=== BRIEF ===
Set down exactly, and only, the lines from the one with "The image size is (2184, 1680)." to the final line of the entries, both included.

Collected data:
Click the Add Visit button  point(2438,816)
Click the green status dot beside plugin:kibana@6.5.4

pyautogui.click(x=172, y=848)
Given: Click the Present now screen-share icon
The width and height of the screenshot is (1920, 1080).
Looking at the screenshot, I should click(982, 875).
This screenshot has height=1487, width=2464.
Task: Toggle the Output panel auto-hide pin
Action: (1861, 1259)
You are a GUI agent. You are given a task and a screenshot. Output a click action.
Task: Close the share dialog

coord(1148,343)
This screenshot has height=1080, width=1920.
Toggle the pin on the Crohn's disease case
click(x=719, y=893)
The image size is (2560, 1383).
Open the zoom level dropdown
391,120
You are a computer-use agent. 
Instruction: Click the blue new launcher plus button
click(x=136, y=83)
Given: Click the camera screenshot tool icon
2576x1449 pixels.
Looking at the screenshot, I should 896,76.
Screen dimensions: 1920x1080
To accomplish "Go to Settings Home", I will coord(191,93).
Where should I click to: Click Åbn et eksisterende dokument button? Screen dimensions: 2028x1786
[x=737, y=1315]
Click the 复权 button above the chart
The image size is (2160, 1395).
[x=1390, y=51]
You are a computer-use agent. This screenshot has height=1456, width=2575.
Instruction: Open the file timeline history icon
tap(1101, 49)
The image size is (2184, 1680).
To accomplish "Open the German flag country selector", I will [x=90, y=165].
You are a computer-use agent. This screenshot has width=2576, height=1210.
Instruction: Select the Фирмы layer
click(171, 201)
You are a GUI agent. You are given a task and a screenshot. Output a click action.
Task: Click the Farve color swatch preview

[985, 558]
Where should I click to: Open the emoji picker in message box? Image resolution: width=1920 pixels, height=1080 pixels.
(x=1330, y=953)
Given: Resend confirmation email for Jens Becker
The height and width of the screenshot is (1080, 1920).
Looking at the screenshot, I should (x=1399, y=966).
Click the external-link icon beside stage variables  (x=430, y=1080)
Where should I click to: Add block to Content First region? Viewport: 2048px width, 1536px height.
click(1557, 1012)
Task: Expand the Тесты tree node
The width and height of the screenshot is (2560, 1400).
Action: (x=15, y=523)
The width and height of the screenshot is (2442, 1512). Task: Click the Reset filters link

=== ANSWER SPACE ===
The image size is (2184, 1680).
To accomplish "Open the German flag country selector", I will [x=90, y=165].
You are a computer-use agent. This screenshot has width=2576, height=1210.
Instruction: Select the Фирмы layer
click(171, 201)
You are a GUI agent. You are given a task and a screenshot. Output a click action.
Task: Click the Farve color swatch preview

[985, 558]
Where should I click to: Open the emoji picker in message box? Image resolution: width=1920 pixels, height=1080 pixels.
(x=1330, y=953)
Given: Resend confirmation email for Jens Becker
The height and width of the screenshot is (1080, 1920).
Looking at the screenshot, I should (x=1399, y=966).
Click the external-link icon beside stage variables  (x=430, y=1080)
Where should I click to: Add block to Content First region? Viewport: 2048px width, 1536px height.
click(1557, 1012)
Task: Expand the Тесты tree node
The width and height of the screenshot is (2560, 1400).
Action: (x=15, y=523)
The width and height of the screenshot is (2442, 1512). Task: Click the Reset filters link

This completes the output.